INFORMATION SUPPLIED
•••••

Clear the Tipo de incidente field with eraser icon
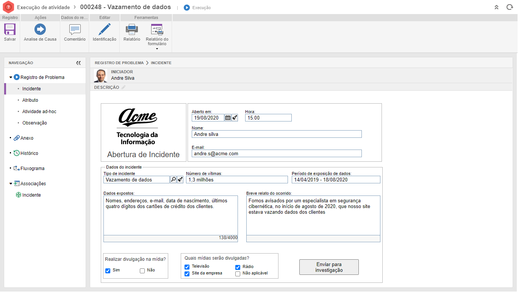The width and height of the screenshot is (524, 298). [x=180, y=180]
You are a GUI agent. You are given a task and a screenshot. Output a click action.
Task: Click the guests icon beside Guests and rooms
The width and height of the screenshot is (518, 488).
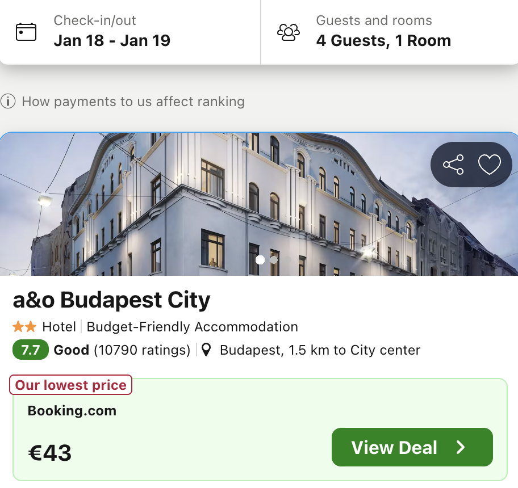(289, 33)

•••••

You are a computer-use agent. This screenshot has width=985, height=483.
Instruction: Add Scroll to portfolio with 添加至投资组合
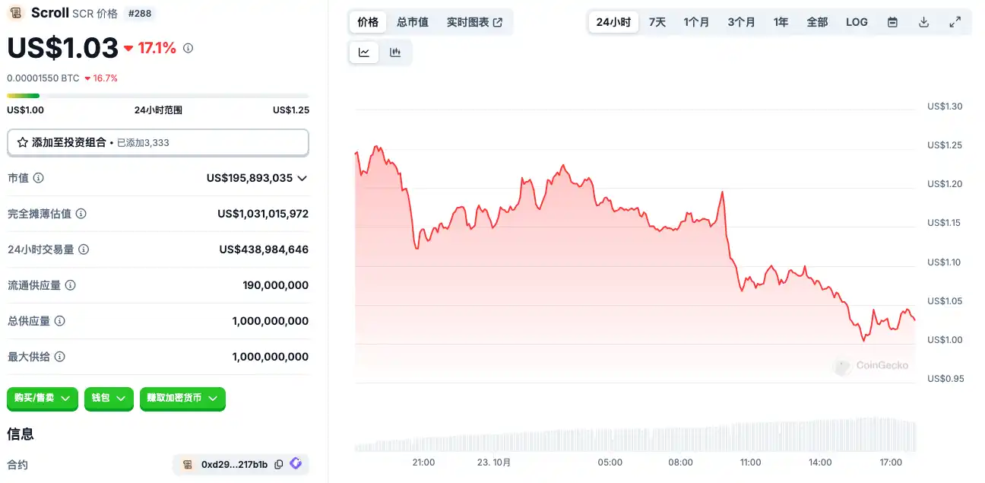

•••••

In the material above, which lines contain "agent"? Copy each of them.

You are a GUI agent. You are given a task and a screenshot. Output a click action.
You are a computer-use agent. This screenshot has width=985, height=483.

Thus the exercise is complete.